Inference as a form of thinking

Our brain is constantly engaged in some reasoning - it draws conclusions from the past, from the learned, from the supposed. All these conclusions are inference, a logical result of the thought act. The inference appears as the highest form of thinking , combining judgments and concepts in oneself.

Correctness of inferences

They say that the correctness of our inferences lies in testing time, logic, and science. This, the so-called "lice" test, because when Galileo said that "all the same, the Earth is spinning," he could not prove it. His phrase is an excellent example of reasoning.

But if you approach the issue from a scientific point of view, inferences can still be checked here and now (theoretically). Their correctness depends on the correctness of the assumptions and structural parts of the conclusions. From the right one, one must assume, it must also turn out to be the right one.

Judgment and reasoning

Judgment and inference are two closely related types of thinking. The inference is generated from the initial judgments, and the result of the process of reasoning over these judgments is the birth of a new judgment - withdrawal or conclusion.

Types of inferences

One should look at the three components of any logical inference:

Depending on the type of reasoning, the process of reasoning will be slightly different, but the three connected links will remain unchanged.

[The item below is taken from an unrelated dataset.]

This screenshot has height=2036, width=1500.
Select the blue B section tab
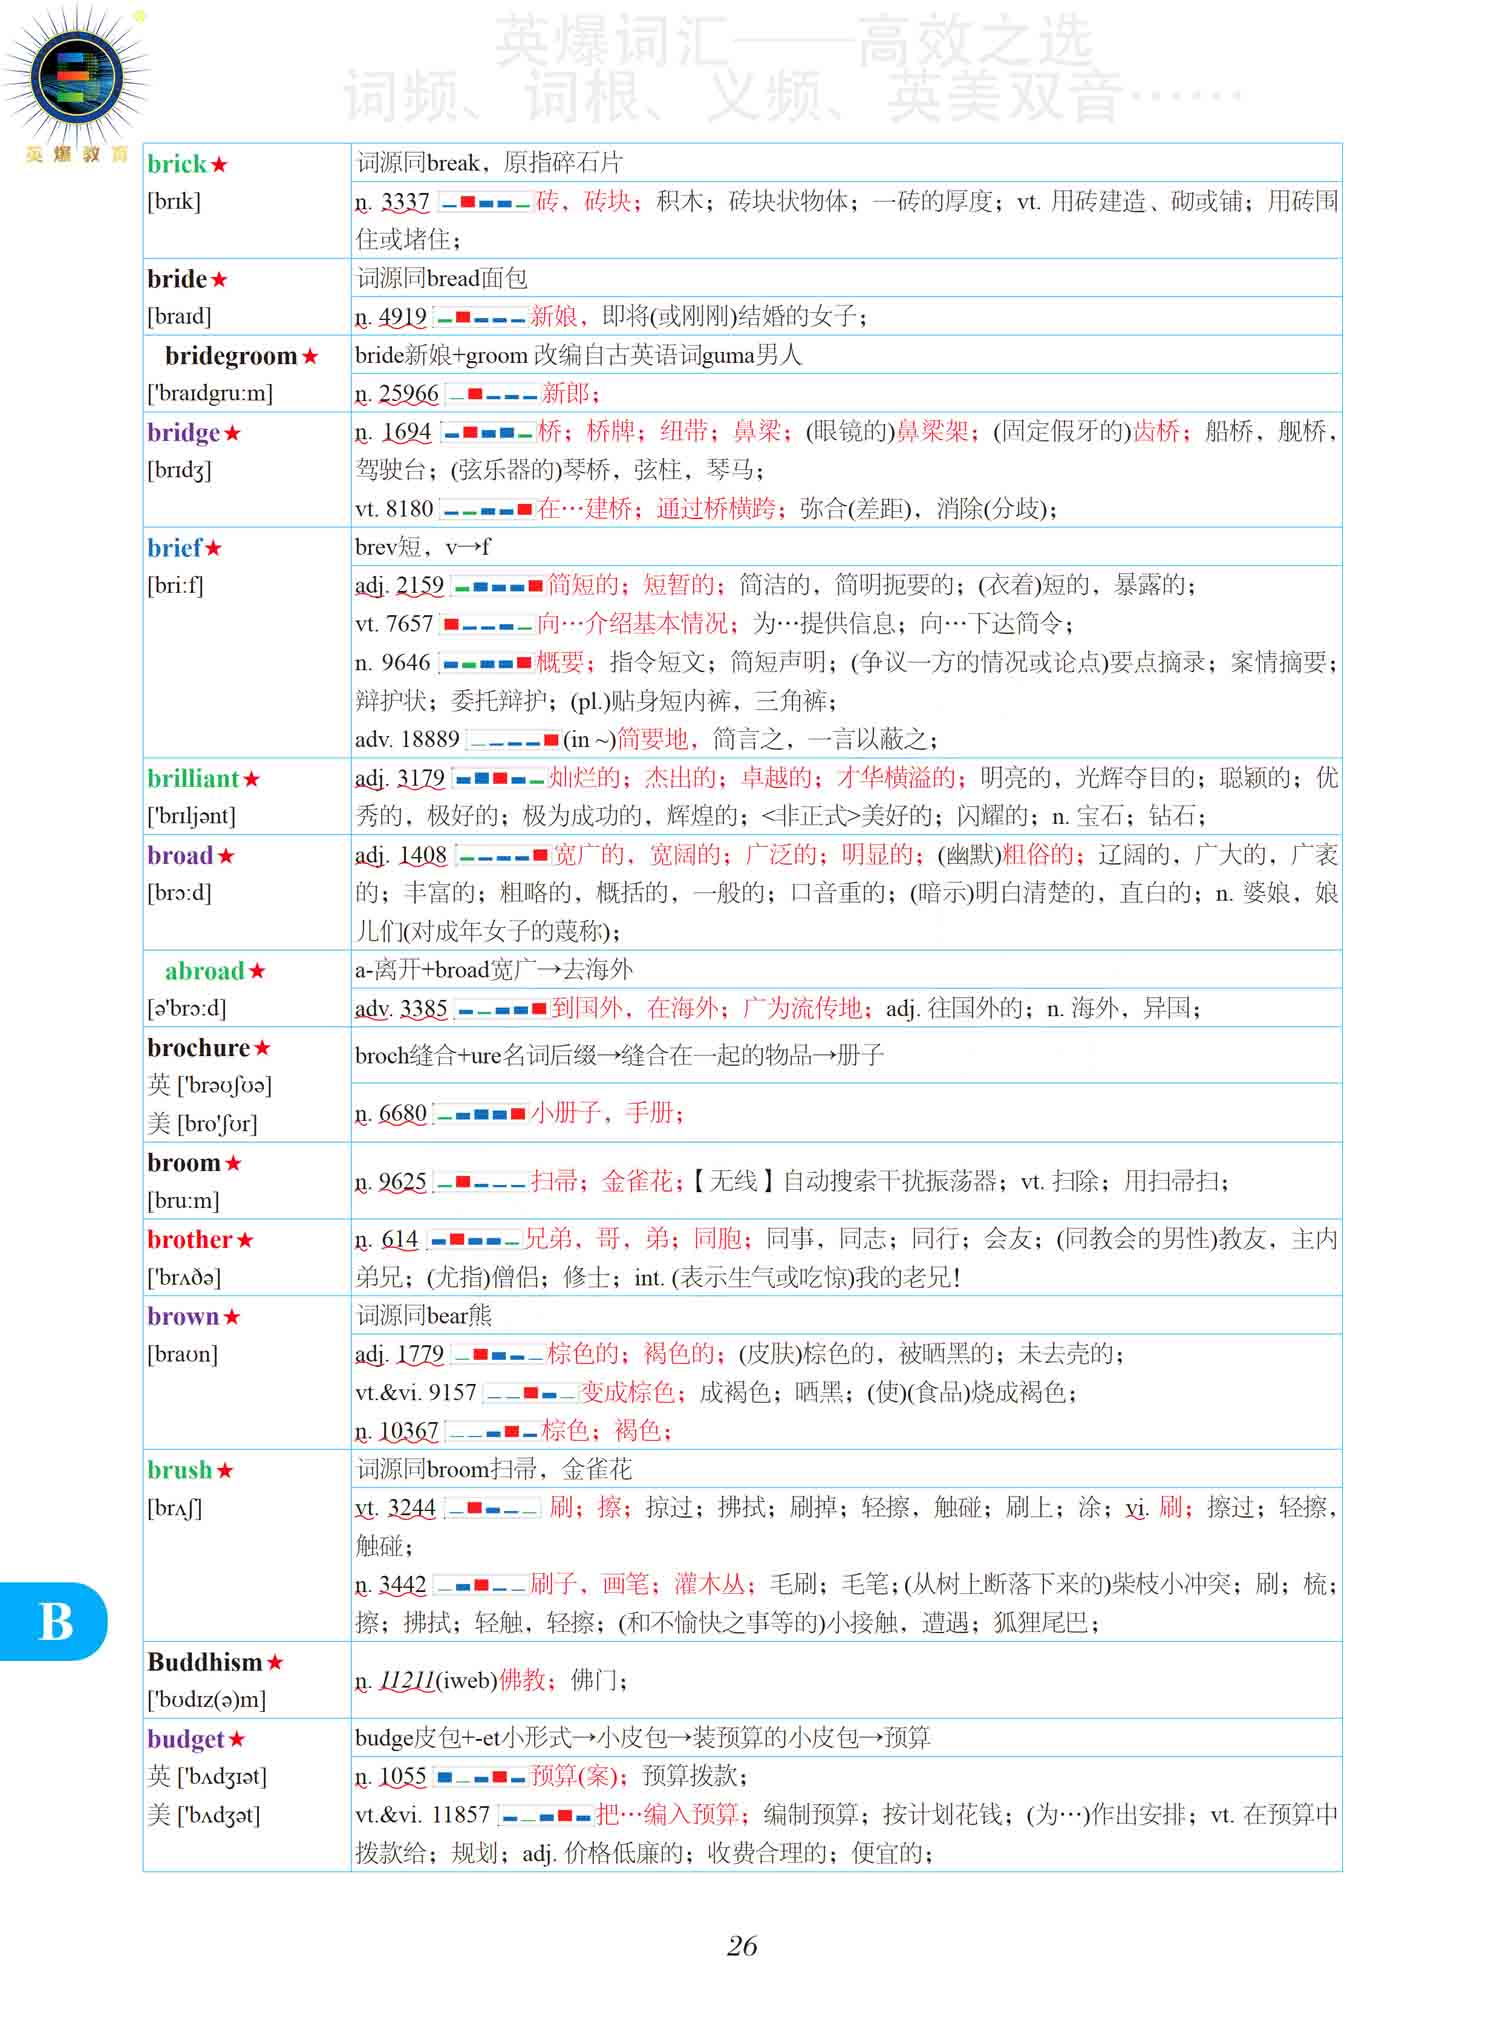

In deductive reasoning, the conclusion is the result of the course of thoughts from the general to the particular.

In inductive generalizations are applied from the quotient to the general.

In analogy, the property of objects and phenomena is used to have common, similar characteristics.

Difference: Judgment - Concept - Inference

Three forms of thinking, namely, concept, judgment and inference are often confused with each other for no good reason.

A concept is an idea of the general property of phenomena and objects. The concept is the biological name of a class of plants with common properties, such as the Birch class. Saying "birches", we are not talking about a separate type of birch, but about all birches as a whole.

Judgment is the mapping of the properties of objects and phenomena, their comparison, denial or confirmation of the presence of these properties. For example, a proposition is the statement that "every planet of the solar system revolves around its axis."

As for the conclusion, we have already talked about this kind of thinking. Inference is a conclusion - the birth of a new thought based on previously accumulated knowledge.